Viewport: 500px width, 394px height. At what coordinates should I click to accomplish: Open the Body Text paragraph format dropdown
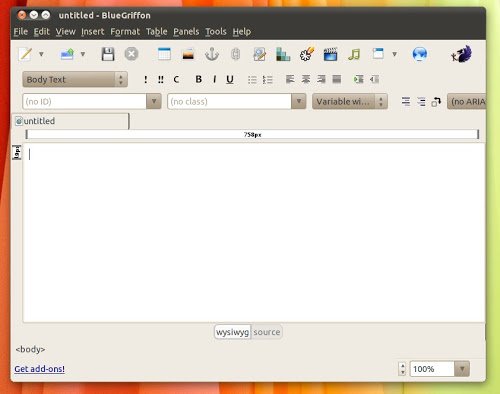tap(75, 79)
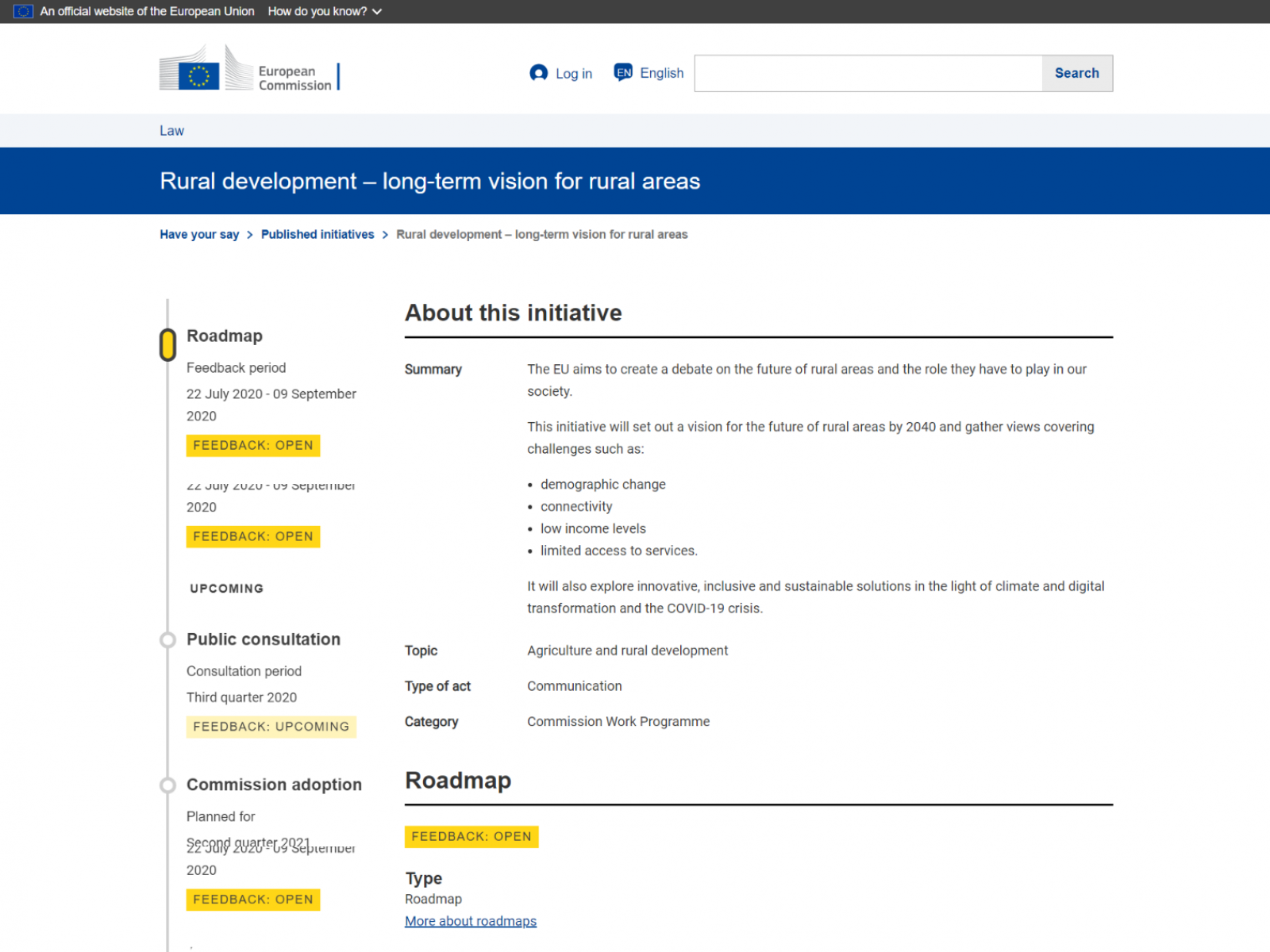Open the More about roadmaps link
Screen dimensions: 1270x952
471,921
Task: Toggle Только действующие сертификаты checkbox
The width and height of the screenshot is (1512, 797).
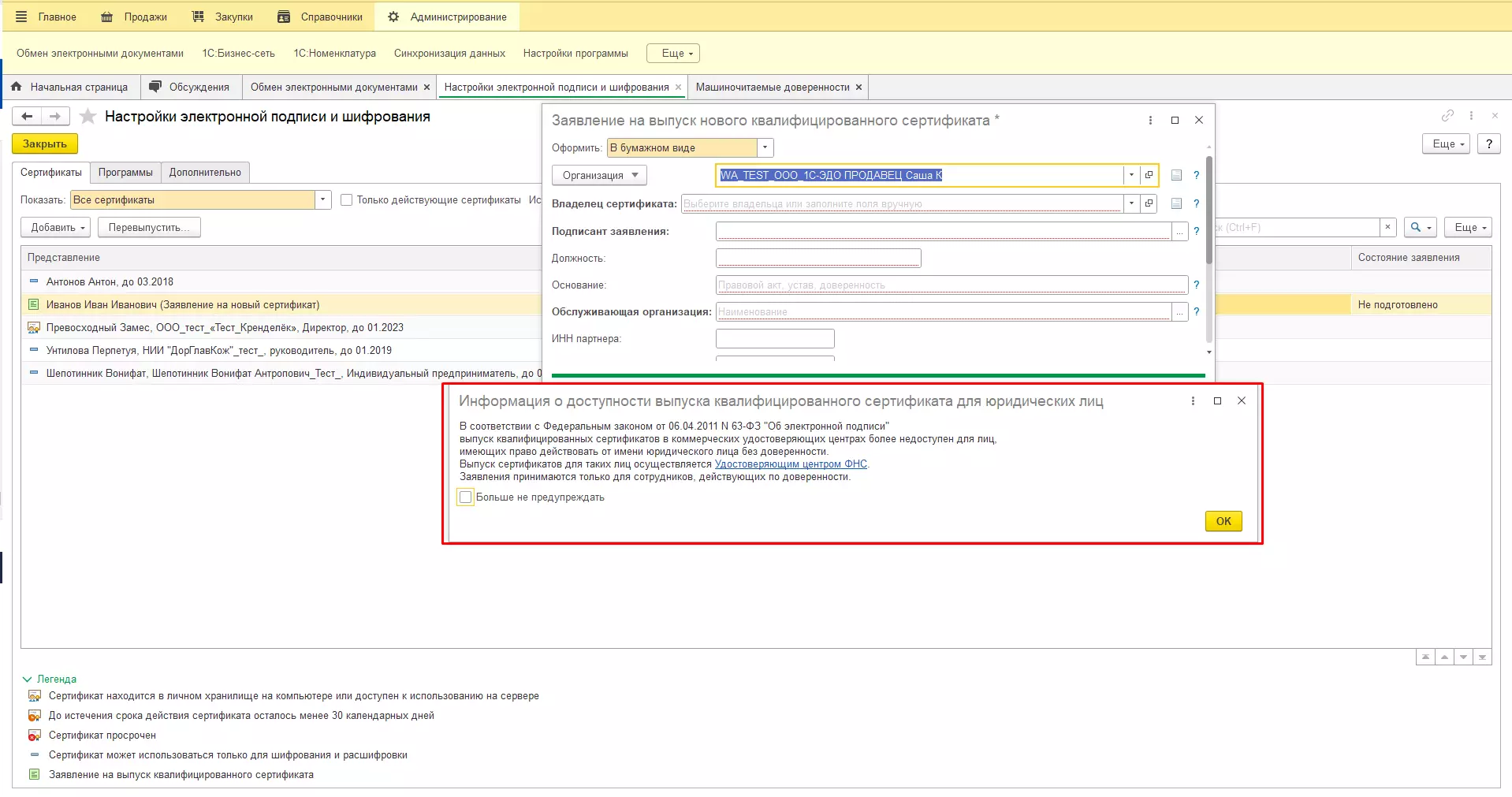Action: pos(346,200)
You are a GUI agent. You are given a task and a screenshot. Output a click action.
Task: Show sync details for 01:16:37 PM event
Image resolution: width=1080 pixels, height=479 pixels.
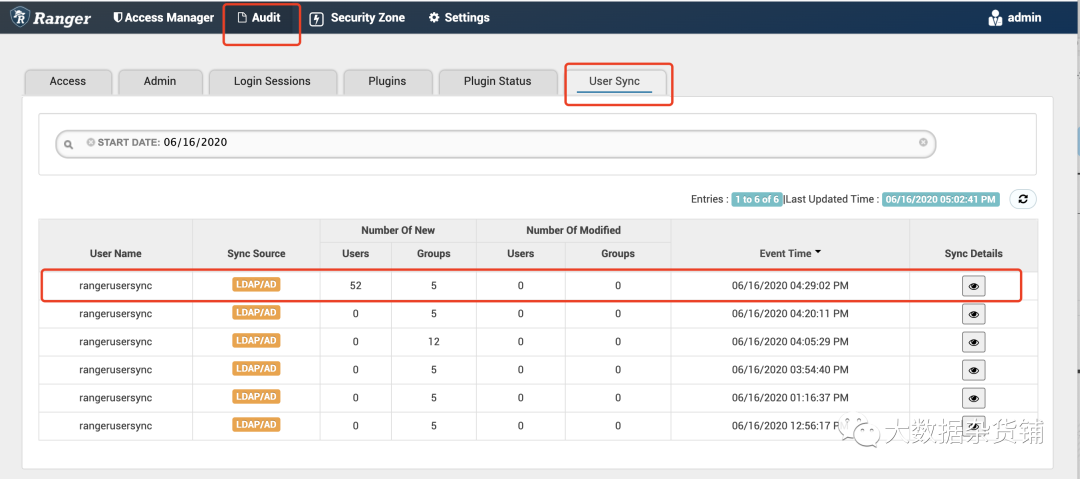pos(973,398)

__Exercise aim__:
Copy every line of the records above word for word, leaving out the pictures.

__Answer to the problem__:
Viewport: 500px width, 394px height. At what coordinates should I click to accomplish: Open the Body Text paragraph format dropdown
tap(75, 79)
Open the More about roadmaps link
Screen dimensions: 1270x952
471,921
Task: Toggle Только действующие сертификаты checkbox
The width and height of the screenshot is (1512, 797).
Action: pos(346,200)
You are a GUI agent. You are given a task and a screenshot. Output a click action.
Task: Show sync details for 01:16:37 PM event
Image resolution: width=1080 pixels, height=479 pixels.
pos(973,398)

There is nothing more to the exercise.